Orlando Bloom, Liam Neeson, dan Evan Green merupakan beberapa aktor yang membintangi film yang disutradarai oleh Ridley Scott tersebut. Sementara tokoh Salahudin dalam film tersebut dibintangi oleh aktor asal Suriah Ghassan Massoud.

Strategi Salahudin dalam pertempuran tersebut diakui sebagai suatu strategi yang jenius sebab ia dapat mengalahkan Pasukan Salib yang lebih kuat saat itu.

Bahkan, hanya beberapa korban saja yang jatuh dari kalangan umat Islam. Sebagai informasi, berikut adalah sejumlah strategi Salahudin al Ayubi dalam mengalahkan Pasukan Salib.

Mengepung Benteng Kota

Gebrakan Salahudin yang pertama adalah dengan mengepung benteng kota Tiberius. Apa yang dilakukannya itu mampu membuat Pasukan Salib keluar dari benteng. Pasukan Salib yang ada di Kota Acre yang bersebelahan dengan laut akhirnya keluar dari bentengnya.

Akan tetapi, jalur yang mereka ambil untuk bebas dari kepungan kaum Muslim ternyata sudah diperkirakan oleh Salahudin sebelumnya.

Ia telah menguras hampir semua mata air yang ada di jalur tersebut sehingga pasukan Salib menderita haus dan dahaga di musim panas yang kering saat itu.

Melakukan ‘Gladi Resik’

Sebelum melakukan serangan, Salahudin telah mengajak pasukannya untuk melakukan ‘gladi resik’ beberapa bulan sebelumnya.

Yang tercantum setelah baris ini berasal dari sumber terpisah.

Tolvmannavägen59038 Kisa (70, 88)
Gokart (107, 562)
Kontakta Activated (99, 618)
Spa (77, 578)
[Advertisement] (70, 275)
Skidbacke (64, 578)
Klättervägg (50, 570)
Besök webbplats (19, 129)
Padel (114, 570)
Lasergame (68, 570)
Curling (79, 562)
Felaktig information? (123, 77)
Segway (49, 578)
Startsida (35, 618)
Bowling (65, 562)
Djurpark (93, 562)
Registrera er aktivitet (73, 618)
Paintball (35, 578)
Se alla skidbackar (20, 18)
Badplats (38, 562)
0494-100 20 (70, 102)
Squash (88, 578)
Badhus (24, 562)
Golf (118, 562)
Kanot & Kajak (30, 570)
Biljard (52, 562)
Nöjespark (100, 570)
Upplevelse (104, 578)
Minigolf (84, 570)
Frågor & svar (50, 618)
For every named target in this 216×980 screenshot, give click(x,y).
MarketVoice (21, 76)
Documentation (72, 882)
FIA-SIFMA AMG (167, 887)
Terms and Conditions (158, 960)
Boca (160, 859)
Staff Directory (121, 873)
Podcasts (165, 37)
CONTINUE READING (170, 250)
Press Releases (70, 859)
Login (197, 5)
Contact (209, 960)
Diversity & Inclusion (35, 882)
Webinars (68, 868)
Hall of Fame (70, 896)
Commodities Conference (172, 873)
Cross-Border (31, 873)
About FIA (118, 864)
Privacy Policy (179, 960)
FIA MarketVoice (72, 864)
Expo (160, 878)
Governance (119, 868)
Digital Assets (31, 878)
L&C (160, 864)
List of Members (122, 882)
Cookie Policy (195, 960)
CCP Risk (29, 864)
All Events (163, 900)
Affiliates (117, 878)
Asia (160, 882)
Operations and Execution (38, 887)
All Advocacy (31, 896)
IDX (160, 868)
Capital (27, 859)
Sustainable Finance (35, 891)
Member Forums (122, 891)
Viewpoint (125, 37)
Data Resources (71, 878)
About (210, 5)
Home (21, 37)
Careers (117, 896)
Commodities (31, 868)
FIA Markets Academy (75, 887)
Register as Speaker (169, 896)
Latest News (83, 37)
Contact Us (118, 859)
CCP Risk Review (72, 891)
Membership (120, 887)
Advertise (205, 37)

Hal ini membantu meningkatkan kecepatan manuver pasukannya, terutama saat berada di medan bebukitan.

Salahudin al Ayubi juga sudah menyiapkan logistik untuk pasukannya sehingga mereka menjadi lebih siap untuk menghadapi pertempuran.

Mereka juga menggunakan sejumlah kode sandi untuk menjaga kekompakan pasukan. Strategi ini kemudian berhasil mengarahkan Pasukan Salib ke titik kepung, yaitu di bukit Hattin.

Mengubah Kekurangan Menjadi Kekuatan

Memahami kekurangan atau kelemahan yang dimiliki menjadi salah satu strategi penting Salahudin al Ayubi dalam melawan Pasukan Salib.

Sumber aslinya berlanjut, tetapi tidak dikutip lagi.